Tareas por realizar:
1 - Según el pasaje sobre el imaginario venezolano, ¿en qué se centran todos los referentes de ese imaginario?
2 - Enumera todos los verbos en infinitivo que aparecen en el pasaje sobre el imaginario venezolano, con los pronombres que lleven unidos.
3 - Resume en dos oraciones el pasaje sobre el imaginario venezolano.
───── Pasaje propuesto
Todos los referentes, todo el imaginario venezolano, se centra en la gesta heroica de la independencia, ciertamente es la grandilocuencia y resulta que eso, en mi opinión, es apenas un fragmento. No hemos podido construir un relato de ciudadanía, digamos, de realizaciones concretas, verificables, en otras áreas. Creo que los episodios que relata en su libro podrían ayudar a vernos de una forma distinta. ¿Qué reflexión haría alrededor de esa ambivalencia entre lo heroico y lo anecdótico?
──────────
───── Líneas de datos
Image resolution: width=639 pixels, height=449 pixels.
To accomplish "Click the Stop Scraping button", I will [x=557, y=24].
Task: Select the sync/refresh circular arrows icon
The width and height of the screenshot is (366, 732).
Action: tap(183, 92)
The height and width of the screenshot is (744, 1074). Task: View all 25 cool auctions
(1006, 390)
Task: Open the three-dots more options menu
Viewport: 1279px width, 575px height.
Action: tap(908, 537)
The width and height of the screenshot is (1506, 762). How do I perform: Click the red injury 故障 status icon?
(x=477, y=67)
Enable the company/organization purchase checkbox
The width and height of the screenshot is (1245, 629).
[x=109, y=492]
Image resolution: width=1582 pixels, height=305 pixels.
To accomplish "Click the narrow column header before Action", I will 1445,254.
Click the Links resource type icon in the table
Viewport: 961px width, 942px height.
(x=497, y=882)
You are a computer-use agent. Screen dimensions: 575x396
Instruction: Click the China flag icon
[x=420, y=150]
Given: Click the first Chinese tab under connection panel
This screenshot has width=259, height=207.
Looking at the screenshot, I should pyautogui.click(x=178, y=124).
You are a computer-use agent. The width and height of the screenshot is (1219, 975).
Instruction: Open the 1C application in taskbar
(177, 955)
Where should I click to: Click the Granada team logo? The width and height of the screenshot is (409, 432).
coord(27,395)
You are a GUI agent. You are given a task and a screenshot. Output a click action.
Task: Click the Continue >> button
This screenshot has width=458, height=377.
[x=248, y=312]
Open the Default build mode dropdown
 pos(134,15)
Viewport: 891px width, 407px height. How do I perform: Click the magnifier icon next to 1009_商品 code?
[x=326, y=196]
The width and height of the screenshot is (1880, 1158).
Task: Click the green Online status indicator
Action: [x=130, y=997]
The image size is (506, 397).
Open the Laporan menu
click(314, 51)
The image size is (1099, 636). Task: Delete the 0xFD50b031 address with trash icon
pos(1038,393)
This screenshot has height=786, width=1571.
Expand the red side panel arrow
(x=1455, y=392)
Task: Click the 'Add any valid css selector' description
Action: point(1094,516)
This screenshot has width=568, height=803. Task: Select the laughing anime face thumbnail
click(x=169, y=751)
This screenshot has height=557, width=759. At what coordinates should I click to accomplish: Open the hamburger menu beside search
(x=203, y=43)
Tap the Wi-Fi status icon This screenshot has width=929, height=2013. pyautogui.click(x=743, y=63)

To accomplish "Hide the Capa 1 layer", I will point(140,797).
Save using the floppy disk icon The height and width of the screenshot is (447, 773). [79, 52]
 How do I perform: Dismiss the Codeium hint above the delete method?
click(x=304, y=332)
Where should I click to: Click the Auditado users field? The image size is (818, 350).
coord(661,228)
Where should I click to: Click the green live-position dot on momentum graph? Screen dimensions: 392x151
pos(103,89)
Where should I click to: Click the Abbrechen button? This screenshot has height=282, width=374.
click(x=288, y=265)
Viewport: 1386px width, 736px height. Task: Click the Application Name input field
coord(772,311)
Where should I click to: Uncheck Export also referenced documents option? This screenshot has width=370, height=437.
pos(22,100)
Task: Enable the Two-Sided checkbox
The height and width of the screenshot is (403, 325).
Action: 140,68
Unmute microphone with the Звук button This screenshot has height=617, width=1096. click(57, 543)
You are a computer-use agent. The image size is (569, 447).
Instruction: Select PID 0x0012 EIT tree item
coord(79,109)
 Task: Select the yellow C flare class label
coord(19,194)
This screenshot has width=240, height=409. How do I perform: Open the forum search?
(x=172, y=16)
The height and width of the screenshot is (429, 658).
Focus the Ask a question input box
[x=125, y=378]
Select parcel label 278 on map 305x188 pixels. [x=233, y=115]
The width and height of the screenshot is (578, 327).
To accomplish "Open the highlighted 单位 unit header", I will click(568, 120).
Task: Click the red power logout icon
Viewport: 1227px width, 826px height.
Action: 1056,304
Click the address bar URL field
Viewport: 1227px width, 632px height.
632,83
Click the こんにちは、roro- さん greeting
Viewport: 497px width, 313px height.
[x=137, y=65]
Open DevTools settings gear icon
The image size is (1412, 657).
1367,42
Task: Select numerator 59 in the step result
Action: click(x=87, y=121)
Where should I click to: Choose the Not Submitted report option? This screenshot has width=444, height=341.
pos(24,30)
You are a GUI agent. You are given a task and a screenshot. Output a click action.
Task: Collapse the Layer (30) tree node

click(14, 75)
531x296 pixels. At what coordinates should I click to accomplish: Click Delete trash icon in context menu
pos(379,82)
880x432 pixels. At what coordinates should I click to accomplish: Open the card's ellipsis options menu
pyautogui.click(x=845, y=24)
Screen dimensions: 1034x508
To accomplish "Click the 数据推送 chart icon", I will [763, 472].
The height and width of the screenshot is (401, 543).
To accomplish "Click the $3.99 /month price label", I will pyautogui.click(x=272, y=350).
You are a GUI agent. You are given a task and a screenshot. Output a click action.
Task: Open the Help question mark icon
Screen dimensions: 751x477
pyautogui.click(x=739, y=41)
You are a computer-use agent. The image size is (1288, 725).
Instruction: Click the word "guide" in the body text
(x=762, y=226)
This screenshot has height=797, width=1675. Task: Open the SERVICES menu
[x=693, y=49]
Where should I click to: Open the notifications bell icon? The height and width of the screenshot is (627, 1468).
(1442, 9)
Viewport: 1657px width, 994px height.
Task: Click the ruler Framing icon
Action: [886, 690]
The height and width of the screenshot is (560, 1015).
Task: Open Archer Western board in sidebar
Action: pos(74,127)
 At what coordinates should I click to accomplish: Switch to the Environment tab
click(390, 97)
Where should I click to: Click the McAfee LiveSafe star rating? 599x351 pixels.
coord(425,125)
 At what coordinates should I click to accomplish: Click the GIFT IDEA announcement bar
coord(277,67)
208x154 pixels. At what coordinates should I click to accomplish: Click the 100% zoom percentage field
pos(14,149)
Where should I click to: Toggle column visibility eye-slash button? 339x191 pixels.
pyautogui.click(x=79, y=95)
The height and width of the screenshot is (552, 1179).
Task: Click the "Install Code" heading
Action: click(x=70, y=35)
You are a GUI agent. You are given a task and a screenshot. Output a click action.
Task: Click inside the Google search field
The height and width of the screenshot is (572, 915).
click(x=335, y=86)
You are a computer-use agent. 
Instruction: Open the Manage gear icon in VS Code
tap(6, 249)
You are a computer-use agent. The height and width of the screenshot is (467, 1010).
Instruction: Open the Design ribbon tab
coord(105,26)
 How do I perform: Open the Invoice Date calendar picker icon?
──────────
Respuestas:
1 - En la gesta heroica de la independencia.

2 - construir, ayudar, vernos

3 - El imaginario venezolano se centra en la gesta heroica de la independencia, que es apenas un fragmento, y no se ha podido construir un relato de ciudadanía basado en realizaciones concretas y verificables en otras áreas. Por eso se sugiere que los episodios del libro podrían ayudar a verse de otra forma y se pide una reflexión sobre la ambivalencia entre lo heroico y lo anecdótico.